Cladder-Micus, M. B., Speckens, A. E. M., Vrijsen, J. N., Donders, A. R. T., Becker, E. S. & Spijker, J. (2018). Mindfulness-based cognitive therapy for patients with chronic, treatment-resistant depression: A pragmatic randomized controlled trial. Depression and Anxiety, 35(10), 914-924. https://doi.org/10.1002/da.22788
Summary by: Anne Lisa Weighardt
Chronic and treatment-resistant depression is a serious problem in mental health care. Even if depressed patients receive evidence-based treatment, around 20% still develop a chronic course. This has an impact on both the personal life of a patient and society according to health care costs and workplace losses. New treatment strategies for this specific population are necessary as some patients do not respond to treatment. Cladder-Micus et al. (2018) investigated in their study the effectiveness of Mindfulness-based cognitive therapy (MBCT) + treatment-as-usual (TAU) compared to TAU only for chronically depressed patients. They used a pragmatic, multicenter, randomized-controlled design.
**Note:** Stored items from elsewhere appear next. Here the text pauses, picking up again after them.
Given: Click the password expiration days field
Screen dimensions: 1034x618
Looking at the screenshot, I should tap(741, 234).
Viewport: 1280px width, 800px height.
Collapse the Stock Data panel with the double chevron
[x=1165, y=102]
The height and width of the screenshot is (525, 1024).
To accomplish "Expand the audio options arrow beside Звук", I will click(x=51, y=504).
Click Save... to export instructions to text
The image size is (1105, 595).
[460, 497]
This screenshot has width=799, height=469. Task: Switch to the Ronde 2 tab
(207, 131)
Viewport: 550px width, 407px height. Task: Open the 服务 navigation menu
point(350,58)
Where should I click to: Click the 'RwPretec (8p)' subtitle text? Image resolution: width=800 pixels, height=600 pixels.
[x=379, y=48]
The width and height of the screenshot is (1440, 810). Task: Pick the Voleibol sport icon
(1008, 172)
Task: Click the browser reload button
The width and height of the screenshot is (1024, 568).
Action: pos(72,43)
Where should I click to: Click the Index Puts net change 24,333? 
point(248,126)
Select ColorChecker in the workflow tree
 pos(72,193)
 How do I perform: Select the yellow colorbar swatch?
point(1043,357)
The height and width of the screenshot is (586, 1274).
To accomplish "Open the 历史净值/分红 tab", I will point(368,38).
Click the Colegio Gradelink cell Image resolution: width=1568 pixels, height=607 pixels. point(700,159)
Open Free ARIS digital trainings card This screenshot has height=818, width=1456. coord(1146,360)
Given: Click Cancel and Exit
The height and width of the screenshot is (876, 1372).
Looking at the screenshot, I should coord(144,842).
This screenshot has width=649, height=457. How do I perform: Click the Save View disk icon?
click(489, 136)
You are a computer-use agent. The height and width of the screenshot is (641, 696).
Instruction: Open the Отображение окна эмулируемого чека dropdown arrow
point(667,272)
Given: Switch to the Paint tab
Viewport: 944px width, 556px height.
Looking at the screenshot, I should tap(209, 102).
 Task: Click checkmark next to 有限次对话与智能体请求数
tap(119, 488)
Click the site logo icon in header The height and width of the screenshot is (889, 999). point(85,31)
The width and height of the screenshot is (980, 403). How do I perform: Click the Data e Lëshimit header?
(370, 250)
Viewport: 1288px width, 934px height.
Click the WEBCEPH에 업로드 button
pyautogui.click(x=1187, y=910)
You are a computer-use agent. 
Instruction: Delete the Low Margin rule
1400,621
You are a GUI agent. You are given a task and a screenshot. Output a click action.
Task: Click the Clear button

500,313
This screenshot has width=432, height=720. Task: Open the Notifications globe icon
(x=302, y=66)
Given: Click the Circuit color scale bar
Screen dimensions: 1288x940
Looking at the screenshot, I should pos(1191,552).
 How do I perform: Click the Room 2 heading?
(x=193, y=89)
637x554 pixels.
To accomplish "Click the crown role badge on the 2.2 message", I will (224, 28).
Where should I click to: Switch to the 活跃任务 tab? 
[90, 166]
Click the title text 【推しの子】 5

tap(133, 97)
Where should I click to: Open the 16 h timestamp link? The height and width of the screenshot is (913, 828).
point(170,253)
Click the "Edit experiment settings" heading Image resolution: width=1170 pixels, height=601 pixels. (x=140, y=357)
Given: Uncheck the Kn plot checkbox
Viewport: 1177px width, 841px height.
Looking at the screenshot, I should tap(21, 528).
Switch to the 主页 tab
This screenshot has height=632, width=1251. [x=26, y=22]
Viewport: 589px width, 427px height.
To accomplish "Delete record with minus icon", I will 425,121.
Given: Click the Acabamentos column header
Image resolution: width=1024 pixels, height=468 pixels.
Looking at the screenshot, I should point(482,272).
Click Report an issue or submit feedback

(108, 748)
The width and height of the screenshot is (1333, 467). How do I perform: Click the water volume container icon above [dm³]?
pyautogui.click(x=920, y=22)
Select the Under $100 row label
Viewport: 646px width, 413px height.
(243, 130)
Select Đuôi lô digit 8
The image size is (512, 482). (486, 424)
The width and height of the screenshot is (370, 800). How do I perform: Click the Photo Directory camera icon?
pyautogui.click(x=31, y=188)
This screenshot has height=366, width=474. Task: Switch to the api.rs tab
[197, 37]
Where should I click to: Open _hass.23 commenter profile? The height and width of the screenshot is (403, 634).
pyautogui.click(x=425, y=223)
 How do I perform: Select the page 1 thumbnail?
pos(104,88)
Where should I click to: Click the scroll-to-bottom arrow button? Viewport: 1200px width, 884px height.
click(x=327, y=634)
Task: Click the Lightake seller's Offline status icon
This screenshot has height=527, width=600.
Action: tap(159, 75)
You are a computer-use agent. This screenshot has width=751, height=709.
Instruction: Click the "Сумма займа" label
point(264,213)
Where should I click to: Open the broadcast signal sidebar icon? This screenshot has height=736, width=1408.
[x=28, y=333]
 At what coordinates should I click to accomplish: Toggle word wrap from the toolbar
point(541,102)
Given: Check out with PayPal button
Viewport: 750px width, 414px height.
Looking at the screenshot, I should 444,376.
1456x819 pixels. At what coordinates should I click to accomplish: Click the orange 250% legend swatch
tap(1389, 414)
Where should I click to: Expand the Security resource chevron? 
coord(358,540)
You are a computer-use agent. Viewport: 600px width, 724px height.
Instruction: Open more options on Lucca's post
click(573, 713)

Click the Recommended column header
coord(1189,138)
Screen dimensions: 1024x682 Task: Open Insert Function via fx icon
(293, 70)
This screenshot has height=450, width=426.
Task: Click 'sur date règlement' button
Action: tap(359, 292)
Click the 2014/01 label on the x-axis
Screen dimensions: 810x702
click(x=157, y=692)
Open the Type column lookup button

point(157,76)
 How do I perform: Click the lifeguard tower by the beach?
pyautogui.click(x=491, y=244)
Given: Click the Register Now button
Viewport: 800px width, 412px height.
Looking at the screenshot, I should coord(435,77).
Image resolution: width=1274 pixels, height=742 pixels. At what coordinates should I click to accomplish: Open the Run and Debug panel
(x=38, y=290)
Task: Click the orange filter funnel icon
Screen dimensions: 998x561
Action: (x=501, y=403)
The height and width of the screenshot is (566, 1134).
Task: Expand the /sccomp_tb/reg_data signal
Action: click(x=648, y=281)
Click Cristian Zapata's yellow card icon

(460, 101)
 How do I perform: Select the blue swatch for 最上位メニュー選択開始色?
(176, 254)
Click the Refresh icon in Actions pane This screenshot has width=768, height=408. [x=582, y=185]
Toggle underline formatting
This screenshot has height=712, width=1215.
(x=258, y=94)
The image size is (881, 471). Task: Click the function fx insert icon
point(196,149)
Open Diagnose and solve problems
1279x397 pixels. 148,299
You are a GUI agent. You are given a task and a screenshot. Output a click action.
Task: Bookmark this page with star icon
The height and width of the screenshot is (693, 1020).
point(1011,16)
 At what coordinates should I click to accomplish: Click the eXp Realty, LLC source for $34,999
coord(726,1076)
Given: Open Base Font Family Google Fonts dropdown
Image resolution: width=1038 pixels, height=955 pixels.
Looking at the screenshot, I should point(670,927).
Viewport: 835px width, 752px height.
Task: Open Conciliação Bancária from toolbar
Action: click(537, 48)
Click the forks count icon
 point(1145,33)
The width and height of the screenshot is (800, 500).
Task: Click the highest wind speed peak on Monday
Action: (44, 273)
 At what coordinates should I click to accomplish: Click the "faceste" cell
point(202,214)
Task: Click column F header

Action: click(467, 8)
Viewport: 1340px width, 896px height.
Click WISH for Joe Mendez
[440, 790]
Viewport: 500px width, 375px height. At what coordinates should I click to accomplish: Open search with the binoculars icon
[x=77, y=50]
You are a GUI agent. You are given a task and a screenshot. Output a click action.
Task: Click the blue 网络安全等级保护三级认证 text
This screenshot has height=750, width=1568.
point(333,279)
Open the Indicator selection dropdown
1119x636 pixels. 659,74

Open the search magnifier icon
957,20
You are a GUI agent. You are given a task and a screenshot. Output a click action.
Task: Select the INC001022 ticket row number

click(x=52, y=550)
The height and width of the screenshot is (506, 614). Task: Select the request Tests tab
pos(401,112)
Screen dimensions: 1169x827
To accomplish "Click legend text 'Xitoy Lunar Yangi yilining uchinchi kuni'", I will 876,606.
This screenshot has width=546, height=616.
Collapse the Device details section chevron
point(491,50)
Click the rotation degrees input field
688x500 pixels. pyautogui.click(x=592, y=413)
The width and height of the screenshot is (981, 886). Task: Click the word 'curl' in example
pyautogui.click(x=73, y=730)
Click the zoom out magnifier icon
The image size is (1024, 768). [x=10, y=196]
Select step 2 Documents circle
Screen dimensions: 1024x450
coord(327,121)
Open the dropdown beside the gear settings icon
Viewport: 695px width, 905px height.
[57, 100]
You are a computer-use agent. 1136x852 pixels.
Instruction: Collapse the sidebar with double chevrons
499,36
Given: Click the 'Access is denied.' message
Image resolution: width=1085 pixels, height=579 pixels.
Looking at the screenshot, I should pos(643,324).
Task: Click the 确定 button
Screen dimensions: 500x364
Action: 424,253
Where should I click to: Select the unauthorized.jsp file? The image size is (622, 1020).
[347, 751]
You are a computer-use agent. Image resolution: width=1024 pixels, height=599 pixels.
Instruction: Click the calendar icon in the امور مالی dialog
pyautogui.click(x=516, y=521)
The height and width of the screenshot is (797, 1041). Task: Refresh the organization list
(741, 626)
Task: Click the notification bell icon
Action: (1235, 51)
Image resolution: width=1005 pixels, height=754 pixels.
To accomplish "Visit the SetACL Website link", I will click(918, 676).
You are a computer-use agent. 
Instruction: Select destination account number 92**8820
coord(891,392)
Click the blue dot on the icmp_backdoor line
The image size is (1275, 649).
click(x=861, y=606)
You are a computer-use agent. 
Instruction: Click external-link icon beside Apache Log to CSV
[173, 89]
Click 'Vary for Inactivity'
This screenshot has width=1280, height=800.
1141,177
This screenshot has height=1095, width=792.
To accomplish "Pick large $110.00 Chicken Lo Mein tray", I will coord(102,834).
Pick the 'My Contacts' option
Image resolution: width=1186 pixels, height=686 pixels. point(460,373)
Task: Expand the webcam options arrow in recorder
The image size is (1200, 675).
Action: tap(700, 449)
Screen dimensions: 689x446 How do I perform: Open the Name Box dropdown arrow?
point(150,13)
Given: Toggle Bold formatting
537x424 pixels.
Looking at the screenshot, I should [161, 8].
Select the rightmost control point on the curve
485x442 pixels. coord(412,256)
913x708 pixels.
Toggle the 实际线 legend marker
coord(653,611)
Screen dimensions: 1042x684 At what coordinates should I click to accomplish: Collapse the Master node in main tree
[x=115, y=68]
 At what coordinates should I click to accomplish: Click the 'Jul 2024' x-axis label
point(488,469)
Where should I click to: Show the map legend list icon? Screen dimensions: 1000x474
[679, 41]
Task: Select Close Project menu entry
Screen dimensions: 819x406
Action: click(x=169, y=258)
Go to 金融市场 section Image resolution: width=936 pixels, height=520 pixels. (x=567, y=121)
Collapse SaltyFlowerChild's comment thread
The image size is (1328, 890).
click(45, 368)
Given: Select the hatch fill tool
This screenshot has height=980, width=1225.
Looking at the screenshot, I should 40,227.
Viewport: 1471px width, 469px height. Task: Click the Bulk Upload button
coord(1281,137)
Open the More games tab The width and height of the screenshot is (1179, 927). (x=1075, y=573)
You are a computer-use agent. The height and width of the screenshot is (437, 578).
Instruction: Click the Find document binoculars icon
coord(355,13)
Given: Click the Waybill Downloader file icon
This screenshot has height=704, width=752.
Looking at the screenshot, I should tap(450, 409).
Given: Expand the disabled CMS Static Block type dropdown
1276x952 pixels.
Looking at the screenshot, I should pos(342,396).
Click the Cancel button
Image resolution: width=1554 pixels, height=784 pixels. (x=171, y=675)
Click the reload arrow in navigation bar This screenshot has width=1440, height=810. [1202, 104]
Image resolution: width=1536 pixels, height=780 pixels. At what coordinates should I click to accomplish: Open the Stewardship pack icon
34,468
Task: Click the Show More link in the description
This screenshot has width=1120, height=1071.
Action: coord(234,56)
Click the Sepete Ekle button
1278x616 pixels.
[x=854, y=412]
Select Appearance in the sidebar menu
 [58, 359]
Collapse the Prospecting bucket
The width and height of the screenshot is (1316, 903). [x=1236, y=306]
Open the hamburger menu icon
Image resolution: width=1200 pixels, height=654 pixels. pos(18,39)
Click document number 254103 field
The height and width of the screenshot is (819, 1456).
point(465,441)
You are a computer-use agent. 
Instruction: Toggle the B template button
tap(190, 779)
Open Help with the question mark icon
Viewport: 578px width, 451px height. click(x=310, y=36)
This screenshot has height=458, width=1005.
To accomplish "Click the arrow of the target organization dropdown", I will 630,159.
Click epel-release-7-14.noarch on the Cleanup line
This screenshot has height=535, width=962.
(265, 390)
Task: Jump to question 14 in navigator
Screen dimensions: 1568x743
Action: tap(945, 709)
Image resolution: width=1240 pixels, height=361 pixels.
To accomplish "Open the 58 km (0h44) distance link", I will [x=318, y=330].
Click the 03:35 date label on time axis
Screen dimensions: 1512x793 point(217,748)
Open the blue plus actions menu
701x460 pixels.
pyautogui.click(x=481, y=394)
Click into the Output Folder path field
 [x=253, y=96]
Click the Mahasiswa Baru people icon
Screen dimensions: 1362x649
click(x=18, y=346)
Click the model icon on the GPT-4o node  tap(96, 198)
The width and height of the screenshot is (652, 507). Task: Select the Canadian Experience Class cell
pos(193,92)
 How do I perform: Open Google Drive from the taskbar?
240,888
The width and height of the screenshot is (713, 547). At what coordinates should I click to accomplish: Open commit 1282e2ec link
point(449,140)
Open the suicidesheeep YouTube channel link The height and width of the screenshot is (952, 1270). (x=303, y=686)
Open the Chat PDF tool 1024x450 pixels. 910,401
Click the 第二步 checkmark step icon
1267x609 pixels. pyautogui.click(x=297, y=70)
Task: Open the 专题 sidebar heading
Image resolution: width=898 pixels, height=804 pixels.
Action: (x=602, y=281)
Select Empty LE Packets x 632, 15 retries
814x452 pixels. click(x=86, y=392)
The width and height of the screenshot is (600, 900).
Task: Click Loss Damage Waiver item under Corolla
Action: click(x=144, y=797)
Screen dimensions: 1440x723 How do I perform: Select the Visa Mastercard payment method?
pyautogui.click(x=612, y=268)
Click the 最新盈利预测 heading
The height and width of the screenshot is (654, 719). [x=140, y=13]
106 patients took part in the study. These patients were chronically depressed, had moderate to high levels of depressive symptoms and had not responded to previous pharmacotherapy and evidenced-based psychological treatments like cognitive behavioral therapy (CBT) or interpersonal therapy (ITP). The participants were randomized to either MBCT + TAU or TAU only. The MBCT condition included eight weekly sessions lasting 2.5 hours each, along with a day of practice. The results were analyzed in two different ways: intention-to-treat (ITT) and per-protocol (PP). The level of depression symptoms as the primary outcome measure was in both analysis in the MBCT + TAU condition lower than in the TAU condition, with small to medium effect sizes. But a significant difference was only found in the PP analyze (–4.24, 95% CI [–8.38 to –0.11], d = 0.45, P = 0.04), not in the ITT analyze (–3.23, 95% CI [–7.02 to 0.56], d = 0.35, P = 0.09) (Cladder-Micus et al., 2018). These results can be partly explained by the relatively high drop-out in the MBCT +TAU condition.
The primary reason for drop-out was physical problems. However, future research should explore the barriers to completing treatment (e.g. by conducting qualitative interviews). A shorter duration of the current depressive episode and a higher unemployment rate reported by non-completers, compared to completers, could indicate the following: a longer duration might heighten psychological burden, which in turn motivates patients to acquire new skills. Compared to TAU, MBCT + TAU had significant effects on the secondary outcomes, which were higher remission rates, less rumination, higher quality of life, more mindfulness skills, and more self-compassion. The improvement in mindfulness skills and self-compassion might indicate that patients with chronic, treatment-resistant depression are capable of acquiring mindfulness meditation techniques and developing a more caring attitude toward themselves. These secondary outcomes should be interpreted preliminary, because of the power analysis focus on changes in depressive symptoms.
However, these results may indicate that even if there are no or only small improvements in depressive symptoms, MBCT + TAU has effects that are beneficial for this severely ill population. Besides the analysis of the effectiveness of MBCT, possible moderators of treatment effect were also analyzed. The moderation analysis showed that patients with high levels of rumination had a significantly larger reduction in depressive symptoms in the MBCT + TAU condition compared to TAU.
This research suggests that MBCT might be especially beneficial for chronic, treatment-resistant depressed patients, who have high levels of rumination. This finding should be considered preliminary and needs replication and further examination. Although the effects of MBCT on depressive symptoms were only significant in the PP analysis, the secondary outcomes showed possible advantages for chronic, treatment-resistant patients. When interpreting the results, it is important to remember that the group of patients is a seriously ill population and therefore even small effects on depressive symptoms associated with effects on rumination, quality of life, mindfulness, and self-compassion could have an impact.